WORK INSTRUCTION
The records that follow must be reproduced in full, exactly as written.

Stored data:
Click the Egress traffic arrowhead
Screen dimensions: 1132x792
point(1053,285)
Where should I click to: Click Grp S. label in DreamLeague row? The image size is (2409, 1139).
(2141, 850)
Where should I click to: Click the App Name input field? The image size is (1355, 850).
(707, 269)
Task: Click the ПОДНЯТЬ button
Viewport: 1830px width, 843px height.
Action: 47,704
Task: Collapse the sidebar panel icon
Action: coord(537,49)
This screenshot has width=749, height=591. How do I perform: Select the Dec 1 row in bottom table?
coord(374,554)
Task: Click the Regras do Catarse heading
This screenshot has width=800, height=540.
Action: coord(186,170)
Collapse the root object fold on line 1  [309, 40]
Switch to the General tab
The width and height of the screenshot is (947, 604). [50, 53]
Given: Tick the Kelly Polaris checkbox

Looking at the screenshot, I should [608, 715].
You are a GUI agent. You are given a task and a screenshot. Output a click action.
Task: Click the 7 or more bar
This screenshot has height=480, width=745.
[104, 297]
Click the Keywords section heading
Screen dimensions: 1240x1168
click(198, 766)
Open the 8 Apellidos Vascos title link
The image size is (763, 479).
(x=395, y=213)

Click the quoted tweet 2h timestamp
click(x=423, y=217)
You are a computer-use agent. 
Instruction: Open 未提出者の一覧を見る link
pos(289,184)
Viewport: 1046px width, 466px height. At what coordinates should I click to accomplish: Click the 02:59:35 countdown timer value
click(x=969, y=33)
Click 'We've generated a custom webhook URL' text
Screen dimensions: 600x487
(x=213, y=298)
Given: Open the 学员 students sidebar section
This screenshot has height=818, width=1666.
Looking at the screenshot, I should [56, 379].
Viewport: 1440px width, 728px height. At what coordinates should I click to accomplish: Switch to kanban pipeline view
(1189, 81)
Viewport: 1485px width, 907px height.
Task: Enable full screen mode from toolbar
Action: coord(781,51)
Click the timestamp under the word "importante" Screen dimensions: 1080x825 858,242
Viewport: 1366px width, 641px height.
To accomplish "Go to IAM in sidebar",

RESPONSE
Click the Egress traffic arrowhead
Screen dimensions: 1132x792
point(1053,285)
Where should I click to: Click Grp S. label in DreamLeague row? The image size is (2409, 1139).
(2141, 850)
Where should I click to: Click the App Name input field? The image size is (1355, 850).
(707, 269)
Task: Click the ПОДНЯТЬ button
Viewport: 1830px width, 843px height.
Action: 47,704
Task: Collapse the sidebar panel icon
Action: coord(537,49)
This screenshot has width=749, height=591. How do I perform: Select the Dec 1 row in bottom table?
coord(374,554)
Task: Click the Regras do Catarse heading
This screenshot has width=800, height=540.
Action: coord(186,170)
Collapse the root object fold on line 1  [309, 40]
Switch to the General tab
The width and height of the screenshot is (947, 604). [50, 53]
Given: Tick the Kelly Polaris checkbox

Looking at the screenshot, I should [608, 715].
You are a GUI agent. You are given a task and a screenshot. Output a click action.
Task: Click the 7 or more bar
This screenshot has height=480, width=745.
[104, 297]
Click the Keywords section heading
Screen dimensions: 1240x1168
click(198, 766)
Open the 8 Apellidos Vascos title link
The image size is (763, 479).
(x=395, y=213)

Click the quoted tweet 2h timestamp
click(x=423, y=217)
You are a computer-use agent. 
Instruction: Open 未提出者の一覧を見る link
pos(289,184)
Viewport: 1046px width, 466px height. At what coordinates should I click to accomplish: Click the 02:59:35 countdown timer value
click(x=969, y=33)
Click 'We've generated a custom webhook URL' text
Screen dimensions: 600x487
(x=213, y=298)
Given: Open the 学员 students sidebar section
This screenshot has height=818, width=1666.
Looking at the screenshot, I should [56, 379].
Viewport: 1440px width, 728px height. At what coordinates should I click to accomplish: Switch to kanban pipeline view
(1189, 81)
Viewport: 1485px width, 907px height.
Task: Enable full screen mode from toolbar
Action: coord(781,51)
Click the timestamp under the word "importante" Screen dimensions: 1080x825 858,242
Viewport: 1366px width, 641px height.
To accomplish "Go to IAM in sidebar",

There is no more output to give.